Das Lächeln der Hundertleben

Spielwütig (IX): Der Schauspieler Jacob Matschenz

Alexandra Wach, FILM-DIENST 5/2014


Die Liste der absolvierten Produktionen ist beachtlich: Seit 2001 reiht Jacob Matschenz einen Film an den anderen, mitunter schon mal mehr als sechs in einem Jahr. Vielleicht gerade weil der 1984 in Ost-Berlin geborene Autodidakt keine klassische Ausbildung absolviert hat, holt er das Defizit durch exzessive Praxis nach. Ob auf der Mattscheibe oder der großen Leinwand: Seine entwaffnend natürliche Präsenz, der Verzicht auf angestrengte Oberflächeneffekte und der ewige Charme eines unverbrauchten Jung­talents bleiben ihm trotzdem auf wundersame Weise erhalten. Und haben den inzwischen fast 30-Jährigen zu einem Lichtblick in manch einem von Til Schweiger produzierten Desaster-Ausflug gekürt.

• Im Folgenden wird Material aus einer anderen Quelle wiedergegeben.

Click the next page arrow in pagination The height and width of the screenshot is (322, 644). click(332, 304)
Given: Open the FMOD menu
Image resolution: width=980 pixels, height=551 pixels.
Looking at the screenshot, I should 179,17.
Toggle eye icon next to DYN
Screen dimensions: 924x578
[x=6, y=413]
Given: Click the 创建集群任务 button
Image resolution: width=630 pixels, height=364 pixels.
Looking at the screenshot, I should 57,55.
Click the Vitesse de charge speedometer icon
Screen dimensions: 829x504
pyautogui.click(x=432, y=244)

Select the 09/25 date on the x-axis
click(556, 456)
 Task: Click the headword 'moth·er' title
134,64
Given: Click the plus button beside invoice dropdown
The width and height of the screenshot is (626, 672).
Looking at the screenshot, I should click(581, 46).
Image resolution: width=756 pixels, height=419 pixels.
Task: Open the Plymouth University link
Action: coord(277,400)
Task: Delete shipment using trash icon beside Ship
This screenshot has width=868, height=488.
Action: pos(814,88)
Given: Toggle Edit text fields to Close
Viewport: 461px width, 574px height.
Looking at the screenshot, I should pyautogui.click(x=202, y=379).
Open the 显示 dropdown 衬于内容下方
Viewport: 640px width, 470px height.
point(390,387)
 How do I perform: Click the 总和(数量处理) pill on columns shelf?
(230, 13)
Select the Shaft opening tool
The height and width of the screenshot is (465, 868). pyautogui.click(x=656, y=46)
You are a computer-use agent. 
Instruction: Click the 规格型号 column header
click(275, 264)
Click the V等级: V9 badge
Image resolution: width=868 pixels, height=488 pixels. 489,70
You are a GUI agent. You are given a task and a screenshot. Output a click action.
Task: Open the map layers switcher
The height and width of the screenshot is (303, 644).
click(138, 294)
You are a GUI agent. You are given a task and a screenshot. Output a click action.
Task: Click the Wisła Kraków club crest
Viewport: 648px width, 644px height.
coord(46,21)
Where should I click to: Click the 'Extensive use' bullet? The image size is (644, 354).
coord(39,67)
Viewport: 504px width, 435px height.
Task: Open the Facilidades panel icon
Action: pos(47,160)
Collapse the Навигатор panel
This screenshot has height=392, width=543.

Jacob Matschenz schafft es mühelos, vom Dreh eines Kinderfilms wie „Vorstadtkrokodile“ in das vergrübelte Universum von Christian Petzold zu gleiten, auch wenn er in dessen „Dreileben – Etwas Besseres als den Tod“ einmal mehr den Jüngling auf der Schwelle zum Erwachsensein mimte, einen lethar­gischen Zivildienstleistenden, der sich zwischen zwei Frauen entscheiden muss, bevor er mit einem Medizinstudium die Weichen stellt. Spätestens seit „Das Lächeln der Tiefseefische“ (2005) haftet diese Rollenzuweisung an ihm, kein Wunder, hat er doch die Tragikomödie um einen frustrierten 17-jährigen Schulabbrecher, der alles dafür tut, um seinem vermeintlich idyllischen Heimatort Ahlbeck zu entkommen, gemeinsam mit Alice Dwyer zu einer sommerlich leichten und zugleich zaghaft sozialkritischen Emanzipations­romanze v­eredelt.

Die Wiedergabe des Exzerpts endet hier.